## EXERCISE DETAILS
The lines to be copied run from the one containing "Given: Click the First name field label" to the end of the material below; reproduce them exactly, including both ends, and nothing more.

## THE RECORDS

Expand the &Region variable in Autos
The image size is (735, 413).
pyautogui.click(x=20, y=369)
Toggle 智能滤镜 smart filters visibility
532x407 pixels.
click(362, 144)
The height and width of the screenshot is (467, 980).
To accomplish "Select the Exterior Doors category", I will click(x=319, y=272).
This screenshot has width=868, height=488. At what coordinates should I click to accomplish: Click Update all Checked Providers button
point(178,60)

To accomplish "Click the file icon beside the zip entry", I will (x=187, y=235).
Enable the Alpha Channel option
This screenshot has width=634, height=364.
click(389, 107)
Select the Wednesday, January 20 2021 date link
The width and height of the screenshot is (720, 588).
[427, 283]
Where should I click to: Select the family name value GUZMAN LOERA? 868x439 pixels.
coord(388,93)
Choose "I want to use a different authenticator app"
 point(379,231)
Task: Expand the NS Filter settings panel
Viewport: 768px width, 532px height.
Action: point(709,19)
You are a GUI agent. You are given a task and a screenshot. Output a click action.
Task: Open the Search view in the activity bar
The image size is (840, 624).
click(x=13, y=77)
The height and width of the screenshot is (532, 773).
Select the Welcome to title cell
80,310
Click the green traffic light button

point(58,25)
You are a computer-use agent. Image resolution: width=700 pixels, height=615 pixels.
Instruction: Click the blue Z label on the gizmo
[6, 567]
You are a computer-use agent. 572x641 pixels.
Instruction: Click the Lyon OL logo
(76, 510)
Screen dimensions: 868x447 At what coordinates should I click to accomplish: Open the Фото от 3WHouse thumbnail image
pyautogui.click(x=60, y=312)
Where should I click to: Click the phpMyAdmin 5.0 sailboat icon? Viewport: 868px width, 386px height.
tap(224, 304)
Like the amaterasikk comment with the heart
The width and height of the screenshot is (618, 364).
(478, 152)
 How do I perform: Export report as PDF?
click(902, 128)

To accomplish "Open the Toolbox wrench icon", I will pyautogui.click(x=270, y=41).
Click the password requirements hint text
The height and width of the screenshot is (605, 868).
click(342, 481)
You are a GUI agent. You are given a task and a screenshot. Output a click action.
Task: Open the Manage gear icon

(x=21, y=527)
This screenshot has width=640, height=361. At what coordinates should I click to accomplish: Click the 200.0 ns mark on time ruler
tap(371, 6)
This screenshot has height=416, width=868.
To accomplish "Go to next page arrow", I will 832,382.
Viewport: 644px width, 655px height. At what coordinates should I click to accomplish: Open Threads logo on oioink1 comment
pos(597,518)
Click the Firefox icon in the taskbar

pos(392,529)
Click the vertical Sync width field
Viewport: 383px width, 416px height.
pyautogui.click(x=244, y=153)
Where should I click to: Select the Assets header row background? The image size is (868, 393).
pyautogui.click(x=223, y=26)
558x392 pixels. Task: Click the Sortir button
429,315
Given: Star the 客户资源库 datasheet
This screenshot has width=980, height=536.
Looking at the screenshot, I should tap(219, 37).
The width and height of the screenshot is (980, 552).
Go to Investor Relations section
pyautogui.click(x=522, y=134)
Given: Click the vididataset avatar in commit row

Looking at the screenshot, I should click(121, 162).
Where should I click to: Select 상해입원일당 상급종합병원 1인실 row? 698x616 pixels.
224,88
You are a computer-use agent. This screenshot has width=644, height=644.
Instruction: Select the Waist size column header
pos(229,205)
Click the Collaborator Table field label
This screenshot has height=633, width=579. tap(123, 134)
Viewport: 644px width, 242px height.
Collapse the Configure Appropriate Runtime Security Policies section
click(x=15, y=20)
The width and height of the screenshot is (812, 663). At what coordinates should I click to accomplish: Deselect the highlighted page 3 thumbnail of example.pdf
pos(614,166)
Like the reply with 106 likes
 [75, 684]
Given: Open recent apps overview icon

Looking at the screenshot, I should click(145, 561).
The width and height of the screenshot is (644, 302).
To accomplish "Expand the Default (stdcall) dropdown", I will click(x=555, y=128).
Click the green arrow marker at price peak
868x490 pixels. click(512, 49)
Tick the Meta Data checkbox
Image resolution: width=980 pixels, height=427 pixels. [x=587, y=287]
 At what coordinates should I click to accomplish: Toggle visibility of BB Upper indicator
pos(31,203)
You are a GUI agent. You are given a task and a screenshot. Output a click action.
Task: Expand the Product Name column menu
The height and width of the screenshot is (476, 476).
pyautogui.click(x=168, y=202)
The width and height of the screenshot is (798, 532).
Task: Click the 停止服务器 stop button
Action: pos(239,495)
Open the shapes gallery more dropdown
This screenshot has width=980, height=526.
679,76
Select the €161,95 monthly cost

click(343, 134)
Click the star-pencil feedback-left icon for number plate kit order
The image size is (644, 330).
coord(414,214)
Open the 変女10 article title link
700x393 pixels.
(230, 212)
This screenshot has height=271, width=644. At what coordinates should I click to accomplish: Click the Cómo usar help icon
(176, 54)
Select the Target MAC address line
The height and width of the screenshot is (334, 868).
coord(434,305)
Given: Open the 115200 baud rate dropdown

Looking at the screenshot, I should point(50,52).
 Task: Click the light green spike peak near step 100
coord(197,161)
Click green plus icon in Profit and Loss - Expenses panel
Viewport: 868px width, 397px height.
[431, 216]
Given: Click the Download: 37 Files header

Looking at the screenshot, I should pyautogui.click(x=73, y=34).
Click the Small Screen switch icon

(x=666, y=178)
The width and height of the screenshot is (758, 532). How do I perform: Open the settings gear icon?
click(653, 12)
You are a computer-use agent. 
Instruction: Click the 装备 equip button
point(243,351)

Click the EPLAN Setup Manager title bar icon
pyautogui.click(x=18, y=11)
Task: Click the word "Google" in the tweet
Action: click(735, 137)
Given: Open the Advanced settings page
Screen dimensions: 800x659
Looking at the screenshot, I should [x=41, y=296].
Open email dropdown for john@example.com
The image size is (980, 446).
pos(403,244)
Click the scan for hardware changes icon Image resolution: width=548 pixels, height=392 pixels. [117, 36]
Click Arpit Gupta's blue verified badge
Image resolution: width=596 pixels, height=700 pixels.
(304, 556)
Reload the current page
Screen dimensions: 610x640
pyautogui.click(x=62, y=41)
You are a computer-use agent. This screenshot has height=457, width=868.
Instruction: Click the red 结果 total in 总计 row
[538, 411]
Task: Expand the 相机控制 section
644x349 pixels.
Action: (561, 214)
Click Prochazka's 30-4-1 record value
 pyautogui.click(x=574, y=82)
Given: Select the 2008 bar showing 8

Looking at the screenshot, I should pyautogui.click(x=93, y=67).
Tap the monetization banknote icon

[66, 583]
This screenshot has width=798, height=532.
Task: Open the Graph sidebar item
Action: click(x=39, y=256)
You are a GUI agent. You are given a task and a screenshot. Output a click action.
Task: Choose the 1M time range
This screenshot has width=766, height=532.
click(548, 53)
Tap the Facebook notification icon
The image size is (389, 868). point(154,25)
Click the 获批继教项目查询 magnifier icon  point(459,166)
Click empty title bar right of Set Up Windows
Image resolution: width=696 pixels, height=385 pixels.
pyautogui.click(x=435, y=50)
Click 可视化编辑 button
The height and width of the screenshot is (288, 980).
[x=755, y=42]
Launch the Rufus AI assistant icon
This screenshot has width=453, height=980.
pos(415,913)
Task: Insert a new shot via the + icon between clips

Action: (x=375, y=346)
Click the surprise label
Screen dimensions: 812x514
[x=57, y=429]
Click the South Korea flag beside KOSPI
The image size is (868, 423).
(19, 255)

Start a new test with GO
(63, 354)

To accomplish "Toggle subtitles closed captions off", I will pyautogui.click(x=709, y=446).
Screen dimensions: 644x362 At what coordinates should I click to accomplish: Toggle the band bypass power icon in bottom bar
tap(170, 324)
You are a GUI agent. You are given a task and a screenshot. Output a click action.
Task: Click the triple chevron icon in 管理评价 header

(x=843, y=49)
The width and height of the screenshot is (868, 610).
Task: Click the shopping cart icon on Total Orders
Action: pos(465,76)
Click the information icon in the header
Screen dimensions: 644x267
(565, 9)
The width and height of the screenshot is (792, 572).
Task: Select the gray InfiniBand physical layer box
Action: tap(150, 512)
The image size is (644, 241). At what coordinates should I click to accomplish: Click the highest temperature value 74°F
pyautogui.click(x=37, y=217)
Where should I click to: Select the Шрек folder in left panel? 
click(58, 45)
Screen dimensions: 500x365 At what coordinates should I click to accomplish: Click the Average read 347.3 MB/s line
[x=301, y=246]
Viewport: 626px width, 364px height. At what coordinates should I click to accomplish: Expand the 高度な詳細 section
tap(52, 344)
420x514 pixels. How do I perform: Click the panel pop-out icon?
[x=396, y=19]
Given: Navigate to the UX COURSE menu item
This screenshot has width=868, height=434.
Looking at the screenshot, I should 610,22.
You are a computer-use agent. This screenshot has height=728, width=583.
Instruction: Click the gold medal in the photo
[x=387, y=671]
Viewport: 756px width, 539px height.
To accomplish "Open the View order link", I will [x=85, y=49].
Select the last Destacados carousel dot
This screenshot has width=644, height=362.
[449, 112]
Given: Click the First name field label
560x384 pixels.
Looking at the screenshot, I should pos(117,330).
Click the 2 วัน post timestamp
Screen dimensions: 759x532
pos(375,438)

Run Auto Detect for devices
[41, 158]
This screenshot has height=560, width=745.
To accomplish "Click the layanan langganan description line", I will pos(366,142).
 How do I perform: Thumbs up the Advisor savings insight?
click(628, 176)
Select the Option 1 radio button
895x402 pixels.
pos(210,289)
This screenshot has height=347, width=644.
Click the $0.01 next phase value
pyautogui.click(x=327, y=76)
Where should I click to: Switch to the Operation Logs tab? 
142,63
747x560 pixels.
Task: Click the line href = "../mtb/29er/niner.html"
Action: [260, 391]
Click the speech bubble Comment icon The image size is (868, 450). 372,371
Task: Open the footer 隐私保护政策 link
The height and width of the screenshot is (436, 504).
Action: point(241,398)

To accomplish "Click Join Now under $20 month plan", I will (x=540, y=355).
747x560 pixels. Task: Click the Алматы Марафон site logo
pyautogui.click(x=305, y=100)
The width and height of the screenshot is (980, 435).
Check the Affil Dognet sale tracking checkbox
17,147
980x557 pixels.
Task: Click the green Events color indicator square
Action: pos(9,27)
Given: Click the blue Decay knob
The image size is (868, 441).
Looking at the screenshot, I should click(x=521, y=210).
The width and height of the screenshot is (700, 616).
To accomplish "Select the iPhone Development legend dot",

## RESULT BELOW
Given: Click the First name field label
560x384 pixels.
Looking at the screenshot, I should pos(117,330).
Click the 2 วัน post timestamp
Screen dimensions: 759x532
pos(375,438)

Run Auto Detect for devices
[41, 158]
This screenshot has height=560, width=745.
To accomplish "Click the layanan langganan description line", I will pos(366,142).
 How do I perform: Thumbs up the Advisor savings insight?
click(628, 176)
Select the Option 1 radio button
895x402 pixels.
pos(210,289)
This screenshot has height=347, width=644.
Click the $0.01 next phase value
pyautogui.click(x=327, y=76)
Where should I click to: Switch to the Operation Logs tab? 
142,63
747x560 pixels.
Task: Click the line href = "../mtb/29er/niner.html"
Action: [260, 391]
Click the speech bubble Comment icon The image size is (868, 450). 372,371
Task: Open the footer 隐私保护政策 link
The height and width of the screenshot is (436, 504).
Action: point(241,398)

To accomplish "Click Join Now under $20 month plan", I will (x=540, y=355).
747x560 pixels. Task: Click the Алматы Марафон site logo
pyautogui.click(x=305, y=100)
The width and height of the screenshot is (980, 435).
Check the Affil Dognet sale tracking checkbox
17,147
980x557 pixels.
Task: Click the green Events color indicator square
Action: pos(9,27)
Given: Click the blue Decay knob
The image size is (868, 441).
Looking at the screenshot, I should click(x=521, y=210).
The width and height of the screenshot is (700, 616).
To accomplish "Select the iPhone Development legend dot",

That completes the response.